==== Supplied passage ====

Market Returns - Simple Improvement

To understand why, look at the blue line (the timing portfolio). A level line (with perhaps a short incline or decline) indicates periods where the switch would put you in cash. Eyeballing the above chart suggests the first one was toward the end of 1998 and then only briefly. But look at the major trouble spots for the market (red line) namely the drawdowns of about 50% from late 2000 to mid-2003 and similarly from the beginning of 2008to early 2010. Now, look at the blue line for both periods. Note how it goes level in both periods, avoiding most of these losses.

Had you used this filter, you would have achieved excellent returns without losing a lot of sleep or looking for tall buildings with windows you could jump out of.

A Magic Bullet?

So, have we found a “magic bullet” to protect against bad markets without giving up return? Can life be so simple? The obvious answer is “No,” if only because markets are never easy.

Let’s investigate further by looking at robustness and generality.

Robustness: By “robustness” we refer to the sensitivity of the values used for the SMA. We used 10 months. Do we get similar results for other values? SMAs of eight months and 12 months were checked. Both produced returns in excess of $1.0 million. Drawdowns remained in the 17 – 18% range. The 12-month SMA produced better results than the 10-period SMA, although not meaningful enough to warrant a change. Tests at 6 and 12 months produced profit levels over $900,000 with drawdowns in the 17 – 18% range.

==== Collected material ====

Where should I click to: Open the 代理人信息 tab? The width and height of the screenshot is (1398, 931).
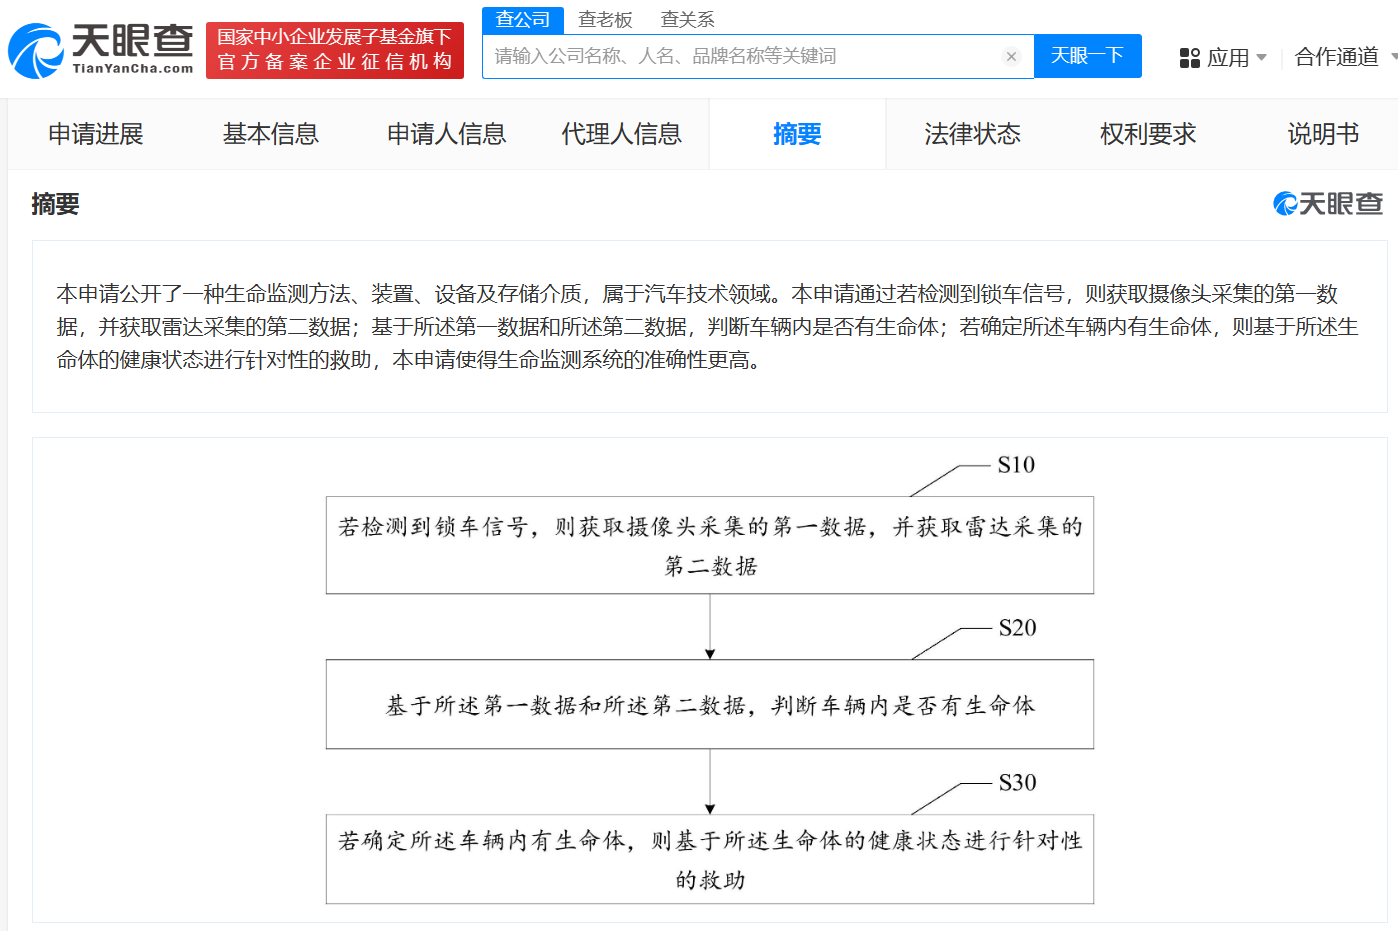[x=621, y=134]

====

Tasks to complete
• a. Reproduce the market returns passage word for word, beginning at the words "To understand why, look" and stopping after "jump out of.".
• b. Continue the market returns passage on timing with moving averages, starting right after its final sentence.

Responses per task
• a.
To understand why, look at the blue line (the timing portfolio). A level line (with perhaps a short incline or decline) indicates periods where the switch would put you in cash. Eyeballing the above chart suggests the first one was toward the end of 1998 and then only briefly. But look at the major trouble spots for the market (red line) namely the drawdowns of about 50% from late 2000 to mid-2003 and similarly from the beginning of 2008to early 2010. Now, look at the blue line for both periods. Note how it goes level in both periods, avoiding most of these losses.

Had you used this filter, you would have achieved excellent returns without losing a lot of sleep or looking for tall buildings with windows you could jump out of.

• b.
The test appears robust in the sense that it works well for other ranges. (Beware of any test that fails a robustness test. The backtest was likely “fit” to the data to produce the best possible result. Backtesting done this way fails when different data or time periods are used).

Generality: To assess generality, we need to test different time periods and different assets. Several tests are performed below.

Generality Test I — General Electric

General Electric provides one such test. Time-wise, GE is the tale of two companies: early on, it was one of the great corporations in America; more recently a struggling, perhaps failing company. Let’s look at three periods: GE EarlyGE Late, and GE Total and the effects of using an SMA screen:

GE Early (1987 – 2000)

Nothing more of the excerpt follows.